Records excerpted from a collection:
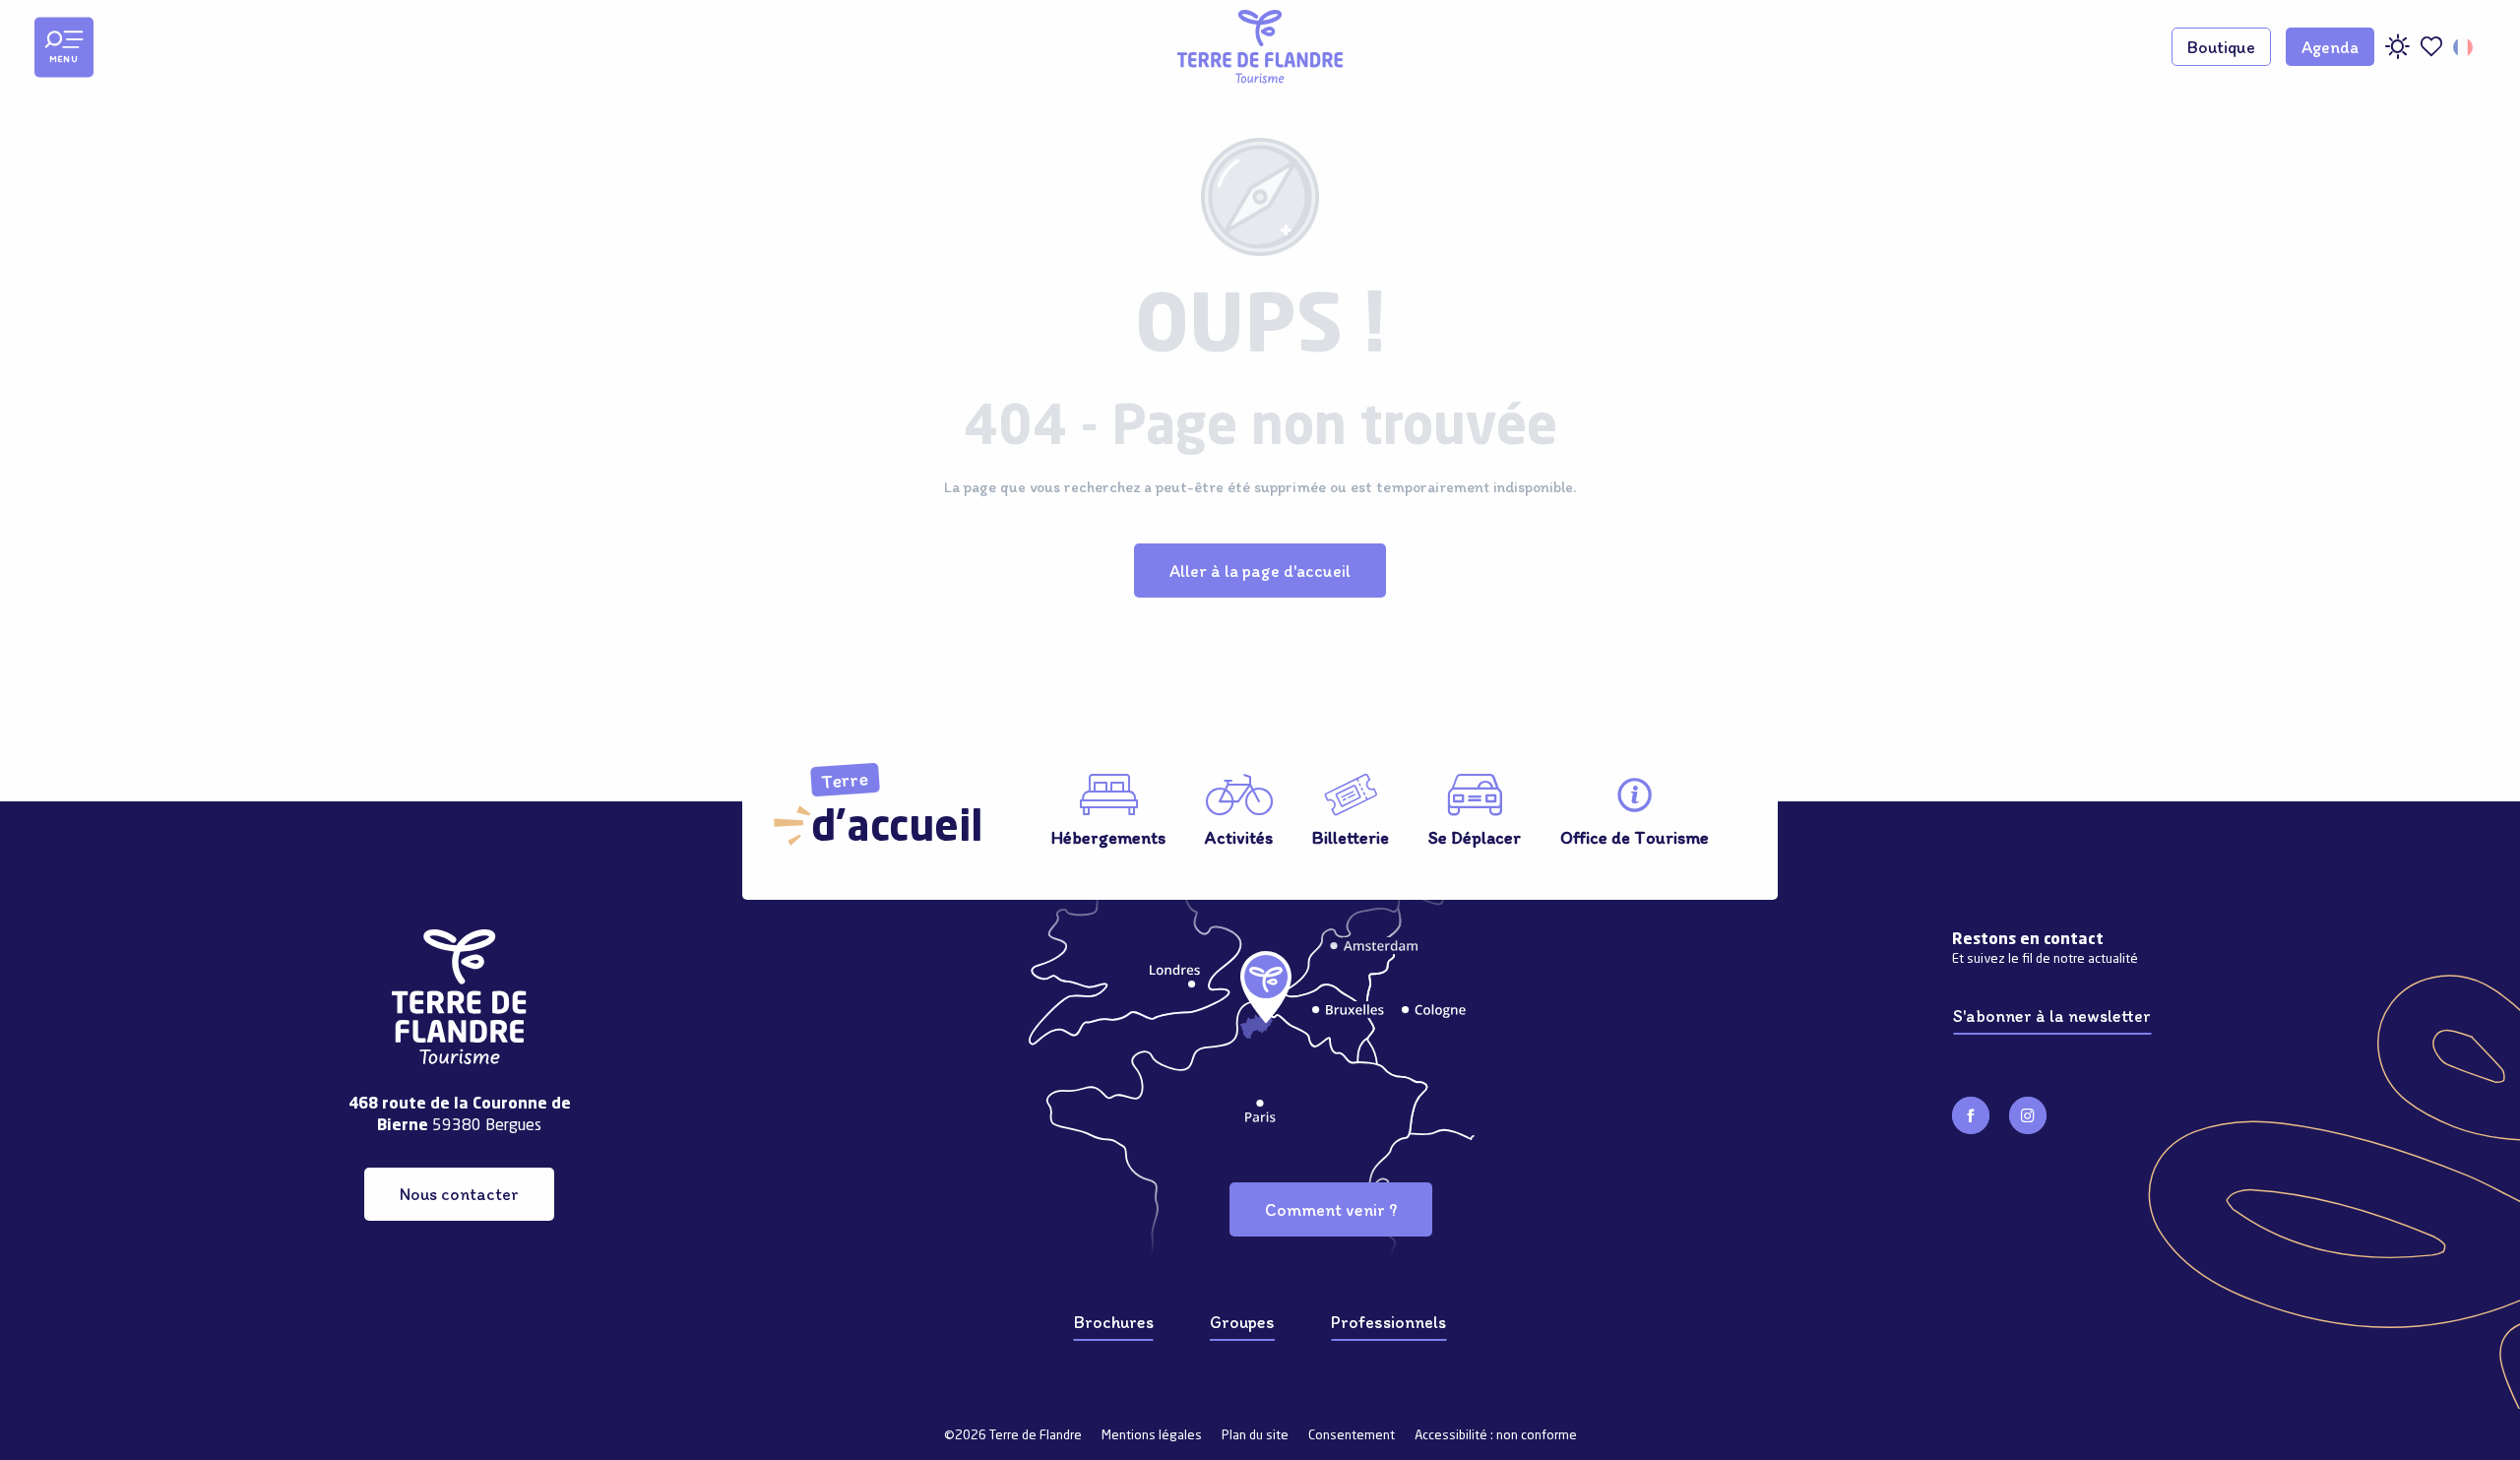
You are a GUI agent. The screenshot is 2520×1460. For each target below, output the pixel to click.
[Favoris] (2431, 47)
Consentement (1351, 1435)
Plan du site (1255, 1435)
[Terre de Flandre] (1260, 47)
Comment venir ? (1331, 1209)
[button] (2464, 47)
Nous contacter (459, 1193)
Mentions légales (1152, 1435)
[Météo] (2397, 53)
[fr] (2464, 47)
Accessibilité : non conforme (1496, 1435)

**Brief**
Starting with the line that contains "[button] (2464, 47)", return each line through the last one of the data above, exactly as written and nothing more.

**Exercise output**
[button] (2464, 47)
Nous contacter (459, 1193)
Mentions légales (1152, 1435)
[Météo] (2397, 53)
[fr] (2464, 47)
Accessibilité : non conforme (1496, 1435)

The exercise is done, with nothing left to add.